--- SET PROBLEM ---
Rewrite the part that opens with the row containing "You are a computer-use" and closes with the row containing "pyautogui.click(x=973, y=16)", requests included. In the answers, multiply each coordinate by 0.3 and round to a whole number (halves up), keep every other number as it is, and leave the pictures out.

--- RECORDS FOR THE EXERCISE ---

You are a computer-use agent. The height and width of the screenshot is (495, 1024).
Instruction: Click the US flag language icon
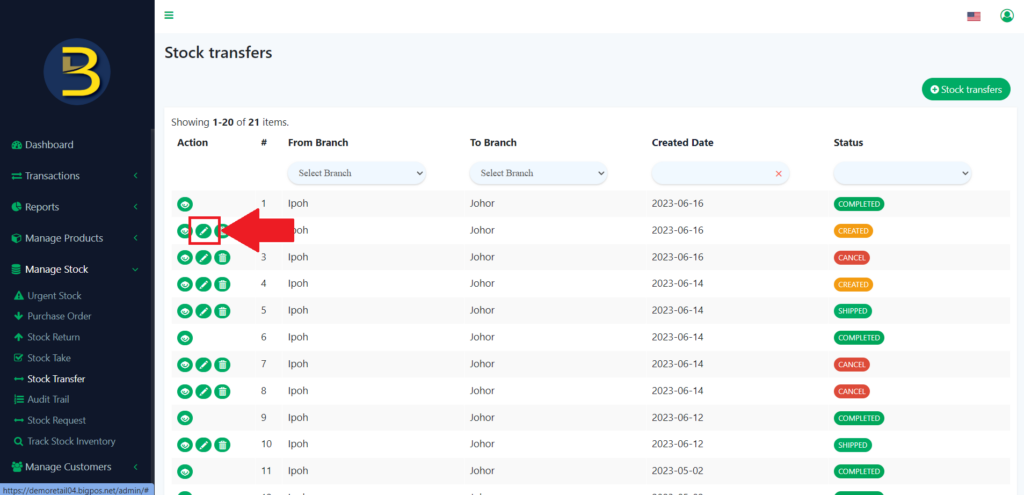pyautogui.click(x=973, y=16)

==

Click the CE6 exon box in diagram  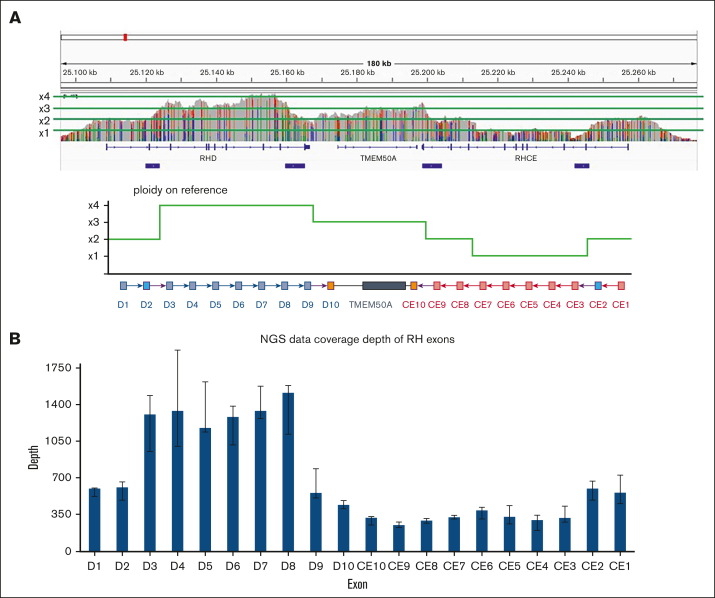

--

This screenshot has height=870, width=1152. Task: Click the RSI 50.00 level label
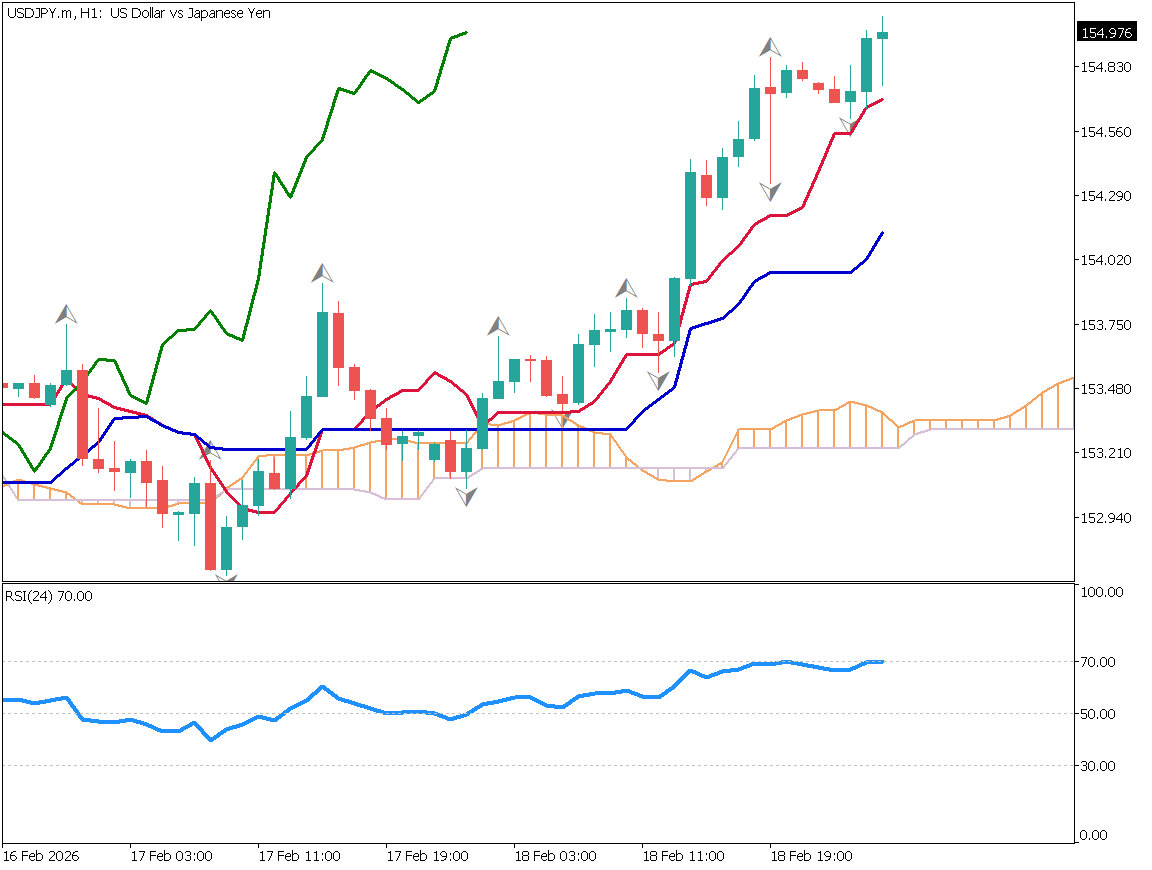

--- WRITTEN RESPONSE ---
You are a computer-use agent. The height and width of the screenshot is (495, 1024).
Instruction: Click the US flag language icon
pyautogui.click(x=292, y=5)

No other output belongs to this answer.